Brent Taylor told Chumney he might agree with her resolution, but he didn’t like the way she presented it. She responded tartly, “If I’m out of order, so be it.”
Ware reminded council chair Tom Marshall that he asked for the independent investigation into MLGW’s special treatment of Edmund Ford, not the full council.
Dedrick Brittenum told Marshall that the proposals were being handled in the wrong committee.
Joe Brown told Chumney, a popular mayoral candidate, that she was using her council position for political gain.
“You can’t use your elected office to promote yourself. You’re in a gray area, and at times, you do violate that gray area,” he said. “You can’t even have the staff send out faxes about ‘Coffee with Carol.'”
And that was all before things got really ugly.
Ford, looking throughout the meeting like the cat who ate the canary, said to Marshall, “I don’t have a prejudice bone in my body, but I know you do” before making a reference to white sheets and saying he was going to draft a resolution to remove Marshall from his position as chair.
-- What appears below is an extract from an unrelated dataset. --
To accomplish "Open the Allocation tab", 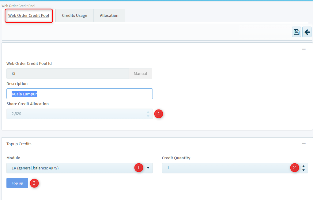I will point(109,16).
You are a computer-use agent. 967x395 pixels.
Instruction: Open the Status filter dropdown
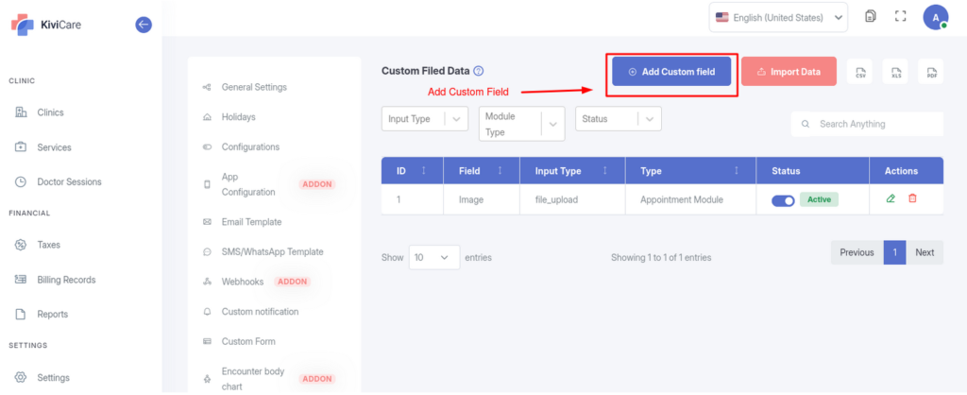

“It’s a personal issue. It’s a black and white issue,” said Ford. “I don’t know what you’ve been promised, but I want you to leave me alone. I’m not the one.”
And, in a typically long-winded speech, Brown said that the council discussion was setting race relations in Memphis back 50 years. He referenced the recent sentencing of Dale Mardis, the white car-lot owner who pleaded no contest to second-degree manslaughter for killing black code-enforcement officer Mickey Wright. When Mardis was sentenced to 15 years, family and friends of Wright were outraged.
“There’s something coming,” said Brown. “We wouldn’t want a civil disturbance.”
And people wonder why Memphis has a hard time keeping up with its sister cities. This isn’t a time to see black and white; if anything, it’s a time to see red.
The issue is possible malfeasance and a lack of public trust in the utility’s leadership, not race. But by making it a question of color, the council continues to damage its own credibility.
And for what purpose?
To remove Lee, the council would have to draft charges against him and essentially hold court proceedings to establish cause. Even then, however, there is no certainty that it is within the council’s authority to fire Lee.
The council approves the mayor’s appointees; it doesn’t generally remove them.
But in the monthlong brouhaha that surrounded the scandal, there simply wasn’t enough political will to even try to fire Lee, leaving the council in a surreal tug-of-war last week between asking a man who has already resigned to resign or accepting a resignation that isn’t the council’s to accept.
When it came right down to it, neither resolution passed in full council. Lee is still working at MLGW, the council never resolved anything, and the city stuck debating between what’s black and white and what’s right and wrong.
And to me, that’s just downright embarrassing.